On an assembly line, a gray-value matching model had its angleExtent set to \(\pm 20^\circ\) at training time according to the incoming material of the day, and it ran stably for months. Then the feeding method changed and the workpieces’ actual rotation reached \(\pm 35^\circ\) — instances beyond the search range had no template pose that could line up at all, match scores plunged below the threshold, and entire batches went undetected. The first reaction was to widen the range straight to the full circle “to be safe”; the result was a marked rise in training time and per-match latency, and worse, with the pose count doubled, similar shapes had more chances to collide with some angle, and the false-detection rate crept up instead. The final solution was to measure the actual rotation distribution of the upstream mechanism, set the range from its envelope plus margin, and add guide rails on the feed track to physically force the rotation back within range.
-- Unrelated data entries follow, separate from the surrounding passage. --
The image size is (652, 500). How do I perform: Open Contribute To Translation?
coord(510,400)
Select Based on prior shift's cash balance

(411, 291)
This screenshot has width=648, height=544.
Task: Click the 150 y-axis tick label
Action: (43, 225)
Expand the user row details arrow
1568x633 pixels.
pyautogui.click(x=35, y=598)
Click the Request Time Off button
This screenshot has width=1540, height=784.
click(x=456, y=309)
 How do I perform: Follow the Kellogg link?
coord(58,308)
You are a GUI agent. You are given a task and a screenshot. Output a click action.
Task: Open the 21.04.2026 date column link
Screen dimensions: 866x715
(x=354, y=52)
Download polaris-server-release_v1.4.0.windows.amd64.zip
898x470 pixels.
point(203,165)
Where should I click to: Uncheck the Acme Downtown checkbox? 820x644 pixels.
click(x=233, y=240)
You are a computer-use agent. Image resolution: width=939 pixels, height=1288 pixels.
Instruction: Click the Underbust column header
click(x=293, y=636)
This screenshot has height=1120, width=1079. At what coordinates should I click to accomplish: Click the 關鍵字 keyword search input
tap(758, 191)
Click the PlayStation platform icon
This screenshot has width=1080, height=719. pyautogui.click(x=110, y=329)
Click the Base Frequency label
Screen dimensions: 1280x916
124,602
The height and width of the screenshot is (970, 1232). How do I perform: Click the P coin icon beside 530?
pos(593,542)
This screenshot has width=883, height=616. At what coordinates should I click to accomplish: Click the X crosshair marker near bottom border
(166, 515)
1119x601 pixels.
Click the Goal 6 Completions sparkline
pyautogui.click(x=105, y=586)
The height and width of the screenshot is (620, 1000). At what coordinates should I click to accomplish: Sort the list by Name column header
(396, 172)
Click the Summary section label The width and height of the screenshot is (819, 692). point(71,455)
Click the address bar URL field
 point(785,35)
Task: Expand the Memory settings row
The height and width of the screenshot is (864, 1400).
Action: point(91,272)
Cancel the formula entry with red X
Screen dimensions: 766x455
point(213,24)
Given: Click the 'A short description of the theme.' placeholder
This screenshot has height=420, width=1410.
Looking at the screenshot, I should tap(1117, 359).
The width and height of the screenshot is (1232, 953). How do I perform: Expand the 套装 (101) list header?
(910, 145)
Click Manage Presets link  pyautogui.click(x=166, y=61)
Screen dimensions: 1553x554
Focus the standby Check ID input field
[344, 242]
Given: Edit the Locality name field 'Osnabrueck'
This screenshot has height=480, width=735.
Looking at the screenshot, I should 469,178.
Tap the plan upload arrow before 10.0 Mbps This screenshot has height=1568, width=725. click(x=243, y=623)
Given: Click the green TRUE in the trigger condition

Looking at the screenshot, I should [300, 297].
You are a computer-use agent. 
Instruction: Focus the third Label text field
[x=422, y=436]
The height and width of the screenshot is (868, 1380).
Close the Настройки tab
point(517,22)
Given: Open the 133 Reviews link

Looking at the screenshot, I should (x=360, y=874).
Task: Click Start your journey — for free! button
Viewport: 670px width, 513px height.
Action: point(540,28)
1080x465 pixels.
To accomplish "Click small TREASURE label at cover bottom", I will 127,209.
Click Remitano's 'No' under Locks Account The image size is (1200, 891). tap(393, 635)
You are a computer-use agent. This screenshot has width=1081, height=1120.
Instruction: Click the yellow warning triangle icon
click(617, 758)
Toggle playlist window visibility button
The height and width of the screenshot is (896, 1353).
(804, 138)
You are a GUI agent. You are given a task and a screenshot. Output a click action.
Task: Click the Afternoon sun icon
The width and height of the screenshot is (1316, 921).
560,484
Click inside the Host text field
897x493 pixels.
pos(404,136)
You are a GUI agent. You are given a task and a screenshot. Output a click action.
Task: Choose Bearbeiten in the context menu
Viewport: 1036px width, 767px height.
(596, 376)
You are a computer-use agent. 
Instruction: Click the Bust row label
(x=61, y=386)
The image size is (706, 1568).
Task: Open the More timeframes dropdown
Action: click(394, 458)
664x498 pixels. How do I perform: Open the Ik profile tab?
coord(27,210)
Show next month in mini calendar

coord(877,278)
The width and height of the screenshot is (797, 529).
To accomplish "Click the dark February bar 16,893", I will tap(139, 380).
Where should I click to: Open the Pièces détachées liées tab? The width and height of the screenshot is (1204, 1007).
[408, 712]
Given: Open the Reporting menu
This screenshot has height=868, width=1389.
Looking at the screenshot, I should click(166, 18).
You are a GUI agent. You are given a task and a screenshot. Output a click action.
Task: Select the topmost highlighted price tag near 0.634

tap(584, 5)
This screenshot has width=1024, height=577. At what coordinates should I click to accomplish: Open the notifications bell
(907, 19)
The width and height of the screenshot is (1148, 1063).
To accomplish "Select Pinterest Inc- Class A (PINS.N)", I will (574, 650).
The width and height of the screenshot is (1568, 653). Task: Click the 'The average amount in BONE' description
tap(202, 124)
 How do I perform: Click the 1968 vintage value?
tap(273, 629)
The lesson: the angle search range’s job is to cover physical reality — in this chapter’s samples the capacitors do flip, so the full circle is warranted; but for a pose-constrained station it must not be smaller than the material’s true rotation, and it is emphatically not “the bigger, the safer.”

16.6 Summary

  • Template matching = similarity measure + pose search: the measure decides which disturbances it is robust to, and the search dimensions decide which pose variations it can tolerate — neither can be spared.
  • SSD/SAD are sensitive to brightness changes (a gain \(g\) brings a residual term of \((g-1)^2\)); NCC subtracts the mean and divides by the standard deviation, and is strictly invariant to linear illumination — measured: dropping one capacitor’s neighbourhood illumination to 50% moves NCC merely from 0.827 to 0.827, while the SSD residual grows 1.5-fold and causes a miss.
  • The sharpness of the score-map peak is the localization power; the integer-pixel summit is refined to subpixel by parabola vertex interpolation — in this example the SDK localizes all five capacitors to subpixel with scores above 89.
  • NCC has no rotation invariance (under a fixed \(0^\circ\) template the upright instance scores only 0.827 and the flipped instance drops to just over 0.5), so angle must be searched explicitly; here the full circle covers the capacitors’ arbitrary orientation, and with search on the score climbs from 0.827 to 97.58.
  • Coarse-to-fine pyramids are the standard means of speeding up matching: a coarse top-level scan plus candidate refinement gave a measured ~100-fold speedup with peak positions exactly identical to the full scan; the ceiling on the level count is that the top-level template must remain recognizable (5 levels automatically here).

NCC’s robustness boundary stops at linear illumination: under nonlinear changes such as specular glare and local shadows, and when the part is partially occluded or changes scale, gray-value matching scores all collapse — those scenarios call for edge-based shape matching, see Chapter 17. How this chapter’s normalized cross-correlation can be computed efficiently with integral images is covered in Lewis’s classic note (Lewis 1995); for template matching within the larger picture of image registration, see Brown’s survey (Brown 1992). For a more systematic treatment of gray-value matching and its acceleration strategies, see further the book by Steger et al. (Steger, Ulrich, and Wiedemann 2018).